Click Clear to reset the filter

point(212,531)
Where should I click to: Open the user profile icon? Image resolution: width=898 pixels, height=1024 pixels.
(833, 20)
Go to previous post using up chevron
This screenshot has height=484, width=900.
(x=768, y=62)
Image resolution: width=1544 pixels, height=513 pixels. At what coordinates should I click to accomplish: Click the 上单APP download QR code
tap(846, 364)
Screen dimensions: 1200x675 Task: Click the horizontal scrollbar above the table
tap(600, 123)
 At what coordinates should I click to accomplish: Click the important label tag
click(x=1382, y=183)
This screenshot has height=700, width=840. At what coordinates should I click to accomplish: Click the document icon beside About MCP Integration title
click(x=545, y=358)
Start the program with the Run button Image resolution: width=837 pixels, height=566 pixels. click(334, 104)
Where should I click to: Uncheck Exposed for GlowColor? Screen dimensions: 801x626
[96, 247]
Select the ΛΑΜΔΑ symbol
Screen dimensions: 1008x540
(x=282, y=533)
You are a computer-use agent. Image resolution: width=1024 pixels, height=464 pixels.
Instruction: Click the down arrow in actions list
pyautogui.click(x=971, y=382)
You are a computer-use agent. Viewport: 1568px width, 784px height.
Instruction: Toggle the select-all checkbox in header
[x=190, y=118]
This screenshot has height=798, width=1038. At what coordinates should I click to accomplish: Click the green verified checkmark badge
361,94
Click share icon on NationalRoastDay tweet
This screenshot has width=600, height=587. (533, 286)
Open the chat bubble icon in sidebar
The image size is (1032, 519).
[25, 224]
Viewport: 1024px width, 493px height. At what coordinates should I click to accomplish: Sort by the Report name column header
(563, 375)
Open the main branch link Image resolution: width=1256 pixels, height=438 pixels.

+---+

- [Exercise] Nothing but the lines from the one holding "You are a computer-use agent. Viewport: 1568px" through the last line of the data may be output, and each must match exactly.

- [Reply to the exercise]
You are a computer-use agent. Viewport: 1568px width, 784px height.
Instruction: Toggle the select-all checkbox in header
[x=190, y=118]
This screenshot has height=798, width=1038. At what coordinates should I click to accomplish: Click the green verified checkmark badge
361,94
Click share icon on NationalRoastDay tweet
This screenshot has width=600, height=587. (533, 286)
Open the chat bubble icon in sidebar
The image size is (1032, 519).
[25, 224]
Viewport: 1024px width, 493px height. At what coordinates should I click to accomplish: Sort by the Report name column header
(563, 375)
Open the main branch link Image resolution: width=1256 pixels, height=438 pixels.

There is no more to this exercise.